施娢手放在膝蓋上,纖白手指輕絞帕子,低聲道:“隻是覺得王爺喜好美人。”


    他們兩個為什麽會在一起,她還記得,倘若趙驥找到了一個比她更好的,到時候就算他再念著她,最後恐怕也沒時間再來尋她。


    趙驥笑了,道:“你在誇自己?”


    施娢垂眸,輕聲道:“妾忽然想如果有個比妾要貌美的女子出現,王爺到時候或許就會去喜歡她,妾這幾天進王府想了很多,心覺自己受不得這些事,可要是以妾的脾氣,又會一直煩王爺,所以想著要不然先回幹爹那呆兩天,冷靜會。”

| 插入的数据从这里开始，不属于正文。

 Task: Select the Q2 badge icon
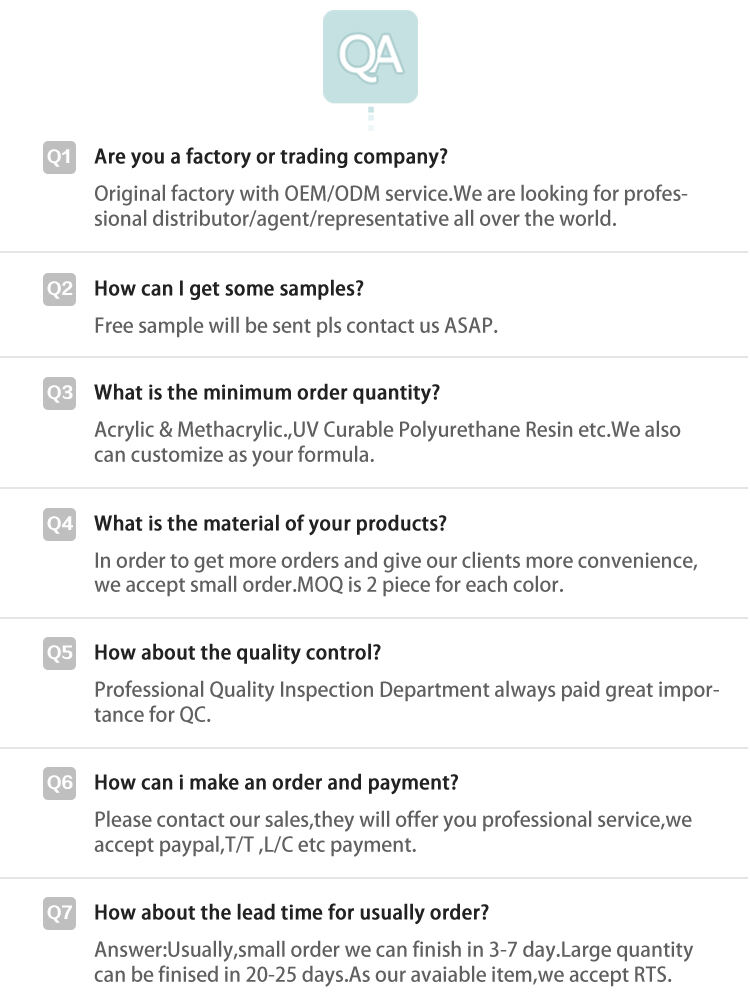coord(59,289)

    趙驥的手伸到她麵前,施娢抬頭猶豫看他,慢慢把自己的手放到他掌心,王府對外稱他手上的傷還沒好,一直臥病在床,但施娢知道那箭傷對他影響不大。


    可以他的性子,或許又是要利用這傷做什麽。


    趙驥問:“就這麽喜歡王爺嗎?”


    他的手掌大而寬厚,輕輕一握便能將她細白的小手全都攏住,更顯她肌|膚的白|嫩,他問得隨意,施娢卻知道自己是不能亂答的,可她不想回那句偽裝的喜歡,隻輕輕咬住朱唇,低聲道:“妾若說不喜,王爺會怎麽辦?”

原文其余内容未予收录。